Generative adversarial networks (GANs) are a class of generative models configured to produce high quality samples from probability distributions of interest. In the image domain, a GAN may generate output samples of stellar artistic quality. The training methodology for a GAN is adversarial, in that the generator (the network that produces samples, often called “fakes”) learns by fooling another network called the discriminator that decides whether the samples produced are real or fake. The generator network and the discriminator network are trained in tandem, with the generator network eventually learning to produce samples that succeed in fooling the discriminator network. At such a point, the GAN is able to generate samples from the probability distribution underlying the generative process.
Applicant recognizes that VAEs confer advantages in providing latent representations of data for further us. However, one drawback of the VAE is the blurriness of the samples produced. GANs, on the other hand, produce excellent samples but do not have a useful latent representation available. The variational autoencoder generative adversarial network (VAE-GAN) utilizes and combines each system such that one obtains a tractable VAE latent representation while also improving upon the quality of the samples by using a GAN as the generator in the decoder of the VAE. This results in crisper images than a VAE alone.

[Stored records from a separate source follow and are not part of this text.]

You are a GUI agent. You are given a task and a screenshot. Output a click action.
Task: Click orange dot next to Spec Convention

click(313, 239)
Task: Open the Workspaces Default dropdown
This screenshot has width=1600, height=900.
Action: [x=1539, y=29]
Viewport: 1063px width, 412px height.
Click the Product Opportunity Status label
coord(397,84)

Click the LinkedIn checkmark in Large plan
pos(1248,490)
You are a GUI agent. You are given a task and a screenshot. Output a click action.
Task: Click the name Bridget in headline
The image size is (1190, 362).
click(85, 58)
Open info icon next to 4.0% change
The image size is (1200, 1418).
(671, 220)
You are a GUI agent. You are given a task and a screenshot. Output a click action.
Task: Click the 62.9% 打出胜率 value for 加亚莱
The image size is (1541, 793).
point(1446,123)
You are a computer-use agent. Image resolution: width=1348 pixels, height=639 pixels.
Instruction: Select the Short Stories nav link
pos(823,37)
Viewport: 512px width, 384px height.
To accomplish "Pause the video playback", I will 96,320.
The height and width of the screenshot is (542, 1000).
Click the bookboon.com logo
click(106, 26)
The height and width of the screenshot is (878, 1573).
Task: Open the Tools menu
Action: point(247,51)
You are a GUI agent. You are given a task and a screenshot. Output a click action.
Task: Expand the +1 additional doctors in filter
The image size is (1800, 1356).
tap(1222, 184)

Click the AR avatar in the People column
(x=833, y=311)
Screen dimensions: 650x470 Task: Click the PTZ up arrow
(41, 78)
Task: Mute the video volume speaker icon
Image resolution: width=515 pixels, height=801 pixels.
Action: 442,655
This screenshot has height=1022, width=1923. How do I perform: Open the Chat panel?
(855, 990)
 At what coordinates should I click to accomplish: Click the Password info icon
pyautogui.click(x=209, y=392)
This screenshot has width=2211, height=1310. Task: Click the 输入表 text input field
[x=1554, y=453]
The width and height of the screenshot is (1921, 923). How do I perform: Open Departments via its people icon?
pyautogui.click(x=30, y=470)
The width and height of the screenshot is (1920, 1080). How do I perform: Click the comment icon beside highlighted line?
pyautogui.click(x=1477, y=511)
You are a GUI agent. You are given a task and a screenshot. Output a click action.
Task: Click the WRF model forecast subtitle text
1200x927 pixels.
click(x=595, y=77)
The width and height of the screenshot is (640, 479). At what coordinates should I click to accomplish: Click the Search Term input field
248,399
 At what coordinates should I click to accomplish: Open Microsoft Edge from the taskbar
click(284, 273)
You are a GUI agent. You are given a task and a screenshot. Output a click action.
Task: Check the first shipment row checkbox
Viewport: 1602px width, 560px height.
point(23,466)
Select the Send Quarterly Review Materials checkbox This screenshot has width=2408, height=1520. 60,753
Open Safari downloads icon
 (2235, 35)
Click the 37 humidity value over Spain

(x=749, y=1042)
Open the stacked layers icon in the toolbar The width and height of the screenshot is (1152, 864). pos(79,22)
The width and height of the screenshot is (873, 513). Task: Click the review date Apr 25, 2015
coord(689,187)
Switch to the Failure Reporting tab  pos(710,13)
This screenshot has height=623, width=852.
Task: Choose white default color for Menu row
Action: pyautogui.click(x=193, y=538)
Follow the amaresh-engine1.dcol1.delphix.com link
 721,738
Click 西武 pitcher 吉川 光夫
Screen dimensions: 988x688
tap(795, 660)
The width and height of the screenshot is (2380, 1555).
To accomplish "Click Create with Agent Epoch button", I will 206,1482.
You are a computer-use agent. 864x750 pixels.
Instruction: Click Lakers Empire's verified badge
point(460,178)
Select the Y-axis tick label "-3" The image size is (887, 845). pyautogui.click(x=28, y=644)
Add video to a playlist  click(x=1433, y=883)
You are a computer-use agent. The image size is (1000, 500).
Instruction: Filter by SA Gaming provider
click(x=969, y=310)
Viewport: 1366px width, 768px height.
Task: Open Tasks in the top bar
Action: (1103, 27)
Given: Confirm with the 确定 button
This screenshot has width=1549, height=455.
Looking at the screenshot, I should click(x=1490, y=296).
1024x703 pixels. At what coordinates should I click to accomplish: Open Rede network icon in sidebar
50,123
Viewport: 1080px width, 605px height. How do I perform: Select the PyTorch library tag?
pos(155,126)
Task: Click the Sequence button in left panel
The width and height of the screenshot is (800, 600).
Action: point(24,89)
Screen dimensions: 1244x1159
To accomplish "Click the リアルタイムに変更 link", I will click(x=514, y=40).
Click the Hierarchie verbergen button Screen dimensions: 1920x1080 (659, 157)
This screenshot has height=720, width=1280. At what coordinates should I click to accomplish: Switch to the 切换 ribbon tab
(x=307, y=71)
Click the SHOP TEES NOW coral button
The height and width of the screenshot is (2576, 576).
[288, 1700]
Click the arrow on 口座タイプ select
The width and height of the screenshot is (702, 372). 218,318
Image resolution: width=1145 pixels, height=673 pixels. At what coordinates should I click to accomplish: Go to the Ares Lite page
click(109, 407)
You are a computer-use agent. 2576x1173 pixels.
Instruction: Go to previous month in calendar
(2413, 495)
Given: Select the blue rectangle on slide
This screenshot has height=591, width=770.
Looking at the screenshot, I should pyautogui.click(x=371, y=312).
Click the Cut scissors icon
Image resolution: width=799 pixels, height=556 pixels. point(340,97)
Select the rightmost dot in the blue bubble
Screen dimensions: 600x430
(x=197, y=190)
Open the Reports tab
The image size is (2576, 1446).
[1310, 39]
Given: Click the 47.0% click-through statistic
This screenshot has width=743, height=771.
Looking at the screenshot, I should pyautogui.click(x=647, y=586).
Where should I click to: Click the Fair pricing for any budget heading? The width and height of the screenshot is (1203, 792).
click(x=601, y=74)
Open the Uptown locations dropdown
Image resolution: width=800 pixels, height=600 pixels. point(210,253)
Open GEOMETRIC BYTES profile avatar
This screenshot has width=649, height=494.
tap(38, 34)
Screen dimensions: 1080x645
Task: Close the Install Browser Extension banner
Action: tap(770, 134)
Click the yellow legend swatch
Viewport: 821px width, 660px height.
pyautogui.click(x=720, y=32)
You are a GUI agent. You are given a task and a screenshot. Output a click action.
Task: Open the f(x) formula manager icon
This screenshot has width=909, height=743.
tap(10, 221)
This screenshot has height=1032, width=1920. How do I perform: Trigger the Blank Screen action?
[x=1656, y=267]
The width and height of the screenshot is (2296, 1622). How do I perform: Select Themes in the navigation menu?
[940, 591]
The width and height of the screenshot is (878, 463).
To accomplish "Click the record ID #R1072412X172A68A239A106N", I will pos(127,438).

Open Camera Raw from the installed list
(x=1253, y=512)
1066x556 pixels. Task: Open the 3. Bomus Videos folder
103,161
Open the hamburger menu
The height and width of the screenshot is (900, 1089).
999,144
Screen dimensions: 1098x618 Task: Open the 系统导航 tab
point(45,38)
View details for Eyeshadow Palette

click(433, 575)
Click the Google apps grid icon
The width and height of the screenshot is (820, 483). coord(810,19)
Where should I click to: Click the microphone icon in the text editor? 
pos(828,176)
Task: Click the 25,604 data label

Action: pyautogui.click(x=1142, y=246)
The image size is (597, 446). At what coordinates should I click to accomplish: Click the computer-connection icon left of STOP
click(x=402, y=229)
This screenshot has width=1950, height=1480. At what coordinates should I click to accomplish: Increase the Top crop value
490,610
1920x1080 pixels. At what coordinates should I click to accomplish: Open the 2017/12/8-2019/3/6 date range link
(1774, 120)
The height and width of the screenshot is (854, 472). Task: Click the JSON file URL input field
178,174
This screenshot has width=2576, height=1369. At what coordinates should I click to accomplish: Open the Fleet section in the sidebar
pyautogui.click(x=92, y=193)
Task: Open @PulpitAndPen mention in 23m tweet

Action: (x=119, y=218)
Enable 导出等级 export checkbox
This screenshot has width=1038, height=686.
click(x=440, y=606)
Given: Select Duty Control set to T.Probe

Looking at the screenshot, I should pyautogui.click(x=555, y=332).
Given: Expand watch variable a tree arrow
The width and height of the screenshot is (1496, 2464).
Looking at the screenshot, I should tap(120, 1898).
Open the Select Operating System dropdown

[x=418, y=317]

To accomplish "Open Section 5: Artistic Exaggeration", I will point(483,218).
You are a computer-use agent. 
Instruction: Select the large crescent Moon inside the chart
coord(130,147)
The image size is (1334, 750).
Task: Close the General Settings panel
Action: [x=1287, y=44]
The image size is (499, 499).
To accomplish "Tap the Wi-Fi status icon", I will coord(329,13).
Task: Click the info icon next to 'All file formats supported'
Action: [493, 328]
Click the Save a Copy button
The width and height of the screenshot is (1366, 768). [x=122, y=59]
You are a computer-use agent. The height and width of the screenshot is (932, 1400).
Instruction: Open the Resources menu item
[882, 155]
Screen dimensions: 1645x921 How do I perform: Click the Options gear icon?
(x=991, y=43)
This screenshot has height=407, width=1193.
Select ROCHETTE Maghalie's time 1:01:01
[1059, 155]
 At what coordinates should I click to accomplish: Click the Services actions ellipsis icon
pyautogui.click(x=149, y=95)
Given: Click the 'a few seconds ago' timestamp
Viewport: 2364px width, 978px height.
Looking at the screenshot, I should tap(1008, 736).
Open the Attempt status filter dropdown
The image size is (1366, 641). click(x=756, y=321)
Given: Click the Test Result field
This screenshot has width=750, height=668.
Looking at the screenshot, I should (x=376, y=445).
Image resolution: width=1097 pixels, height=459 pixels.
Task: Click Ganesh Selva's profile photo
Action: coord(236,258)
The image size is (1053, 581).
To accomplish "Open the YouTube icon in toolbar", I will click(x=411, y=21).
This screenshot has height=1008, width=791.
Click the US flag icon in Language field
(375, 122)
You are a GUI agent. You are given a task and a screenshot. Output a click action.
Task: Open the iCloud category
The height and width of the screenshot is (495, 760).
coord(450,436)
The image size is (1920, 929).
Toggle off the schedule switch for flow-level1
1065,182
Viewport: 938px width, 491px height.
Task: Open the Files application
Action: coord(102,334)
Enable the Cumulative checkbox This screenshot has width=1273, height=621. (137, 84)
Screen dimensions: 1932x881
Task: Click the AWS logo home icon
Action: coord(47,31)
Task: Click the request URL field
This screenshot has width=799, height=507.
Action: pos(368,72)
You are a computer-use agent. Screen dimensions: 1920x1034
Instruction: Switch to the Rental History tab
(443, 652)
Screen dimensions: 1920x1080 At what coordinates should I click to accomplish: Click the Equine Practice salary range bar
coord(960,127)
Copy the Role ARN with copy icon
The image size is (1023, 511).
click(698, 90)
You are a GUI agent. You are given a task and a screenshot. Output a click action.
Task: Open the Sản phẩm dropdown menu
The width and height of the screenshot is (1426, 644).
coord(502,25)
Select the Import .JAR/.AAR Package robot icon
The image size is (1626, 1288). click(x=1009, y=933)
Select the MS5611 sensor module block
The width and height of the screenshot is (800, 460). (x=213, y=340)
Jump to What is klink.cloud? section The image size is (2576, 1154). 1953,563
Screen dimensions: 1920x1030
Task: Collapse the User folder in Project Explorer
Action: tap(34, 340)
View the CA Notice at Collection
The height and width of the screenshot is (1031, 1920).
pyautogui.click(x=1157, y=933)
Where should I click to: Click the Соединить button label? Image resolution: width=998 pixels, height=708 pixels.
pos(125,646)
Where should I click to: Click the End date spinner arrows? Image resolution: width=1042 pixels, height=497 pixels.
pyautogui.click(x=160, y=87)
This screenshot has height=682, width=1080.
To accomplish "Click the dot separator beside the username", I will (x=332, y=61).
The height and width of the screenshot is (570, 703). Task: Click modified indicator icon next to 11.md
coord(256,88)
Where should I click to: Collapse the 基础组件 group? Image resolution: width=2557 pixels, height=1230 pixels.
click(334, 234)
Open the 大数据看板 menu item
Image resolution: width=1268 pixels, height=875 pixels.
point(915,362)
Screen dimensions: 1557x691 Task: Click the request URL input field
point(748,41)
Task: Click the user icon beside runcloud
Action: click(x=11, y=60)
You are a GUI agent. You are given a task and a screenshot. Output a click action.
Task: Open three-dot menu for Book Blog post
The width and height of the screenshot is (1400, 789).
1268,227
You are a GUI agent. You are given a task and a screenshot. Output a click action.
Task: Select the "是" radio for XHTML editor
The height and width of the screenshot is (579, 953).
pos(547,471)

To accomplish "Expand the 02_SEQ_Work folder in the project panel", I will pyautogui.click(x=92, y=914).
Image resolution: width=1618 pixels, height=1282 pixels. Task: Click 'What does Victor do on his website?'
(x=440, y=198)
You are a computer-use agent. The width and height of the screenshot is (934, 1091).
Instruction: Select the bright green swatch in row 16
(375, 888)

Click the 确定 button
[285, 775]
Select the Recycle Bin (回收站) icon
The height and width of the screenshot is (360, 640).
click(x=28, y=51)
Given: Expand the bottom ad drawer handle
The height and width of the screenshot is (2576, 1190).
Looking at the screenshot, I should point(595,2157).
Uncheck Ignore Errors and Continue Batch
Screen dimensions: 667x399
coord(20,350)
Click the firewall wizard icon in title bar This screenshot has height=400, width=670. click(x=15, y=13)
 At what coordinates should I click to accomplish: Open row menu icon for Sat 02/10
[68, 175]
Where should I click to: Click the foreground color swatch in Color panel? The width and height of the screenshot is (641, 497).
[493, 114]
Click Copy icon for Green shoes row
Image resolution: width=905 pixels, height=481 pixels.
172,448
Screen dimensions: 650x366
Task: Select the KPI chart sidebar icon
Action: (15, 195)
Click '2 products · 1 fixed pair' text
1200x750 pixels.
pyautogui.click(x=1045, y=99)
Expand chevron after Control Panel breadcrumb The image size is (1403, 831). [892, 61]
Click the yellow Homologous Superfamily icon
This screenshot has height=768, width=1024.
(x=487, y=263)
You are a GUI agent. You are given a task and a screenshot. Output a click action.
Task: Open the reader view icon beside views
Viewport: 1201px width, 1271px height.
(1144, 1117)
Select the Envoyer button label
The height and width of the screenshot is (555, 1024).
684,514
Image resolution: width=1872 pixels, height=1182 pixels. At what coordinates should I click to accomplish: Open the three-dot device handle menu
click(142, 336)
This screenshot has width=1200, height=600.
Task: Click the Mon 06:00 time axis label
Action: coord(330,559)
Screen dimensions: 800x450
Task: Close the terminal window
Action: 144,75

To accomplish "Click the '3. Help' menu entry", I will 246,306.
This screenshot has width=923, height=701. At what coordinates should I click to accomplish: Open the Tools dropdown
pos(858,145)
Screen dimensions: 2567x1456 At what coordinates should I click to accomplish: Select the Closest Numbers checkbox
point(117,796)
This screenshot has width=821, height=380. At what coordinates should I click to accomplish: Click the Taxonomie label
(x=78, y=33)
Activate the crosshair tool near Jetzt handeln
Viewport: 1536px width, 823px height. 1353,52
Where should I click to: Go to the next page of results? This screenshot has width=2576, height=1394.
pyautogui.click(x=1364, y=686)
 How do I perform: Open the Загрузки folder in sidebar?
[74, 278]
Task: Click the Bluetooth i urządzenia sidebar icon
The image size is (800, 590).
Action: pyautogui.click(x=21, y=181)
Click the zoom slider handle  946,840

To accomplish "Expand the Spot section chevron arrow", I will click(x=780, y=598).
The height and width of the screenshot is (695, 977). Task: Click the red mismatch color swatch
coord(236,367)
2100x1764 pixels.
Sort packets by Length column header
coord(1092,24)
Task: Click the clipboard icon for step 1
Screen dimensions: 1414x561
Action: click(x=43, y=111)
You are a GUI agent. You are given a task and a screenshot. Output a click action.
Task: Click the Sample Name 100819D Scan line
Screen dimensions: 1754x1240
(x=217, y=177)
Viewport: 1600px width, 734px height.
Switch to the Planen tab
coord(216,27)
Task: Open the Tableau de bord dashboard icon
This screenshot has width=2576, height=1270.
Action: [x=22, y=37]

The systems, methods, and devices of the present disclosure utilize the VAE-GAN as the central machinery in the SLAM algorithm. Such systems, methods, and devices receiving an input such as a red-green-blue (RGB) image and outputs corresponding depth maps and pose vector data for the camera that captured the RGB image. The system is trained using a regular stereo visual SLAM pipeline, where stereo visual simultaneous localization and mapping (vSLAM) receives a sequence of stereoscopic images, generates the depth maps and corresponding six Degree of Freedom poses as the stereo camera moves through space. Stereo vSLAM trains the VAE-GAN-SLAM algorithm using a sequence of RGB images, the corresponding depth maps for the images, and the corresponding pose vector data for the images. The VAE-GAN is trained to reconstruct the RGB image, the pose vector data for the image, and the depth map for the image while creating a shared latent space representation of the same. The assumption is that the RGB image, depth map of the image, and pose vector data of the image are sampled from places close together in the real world, are close together in the learnt shared latent space as well. After the networks are trained, the VAE-GAN take as its input an RGB image coming from a monocular camera moving through the same environment and produce both a depth map and pose vector data for the monocular camera.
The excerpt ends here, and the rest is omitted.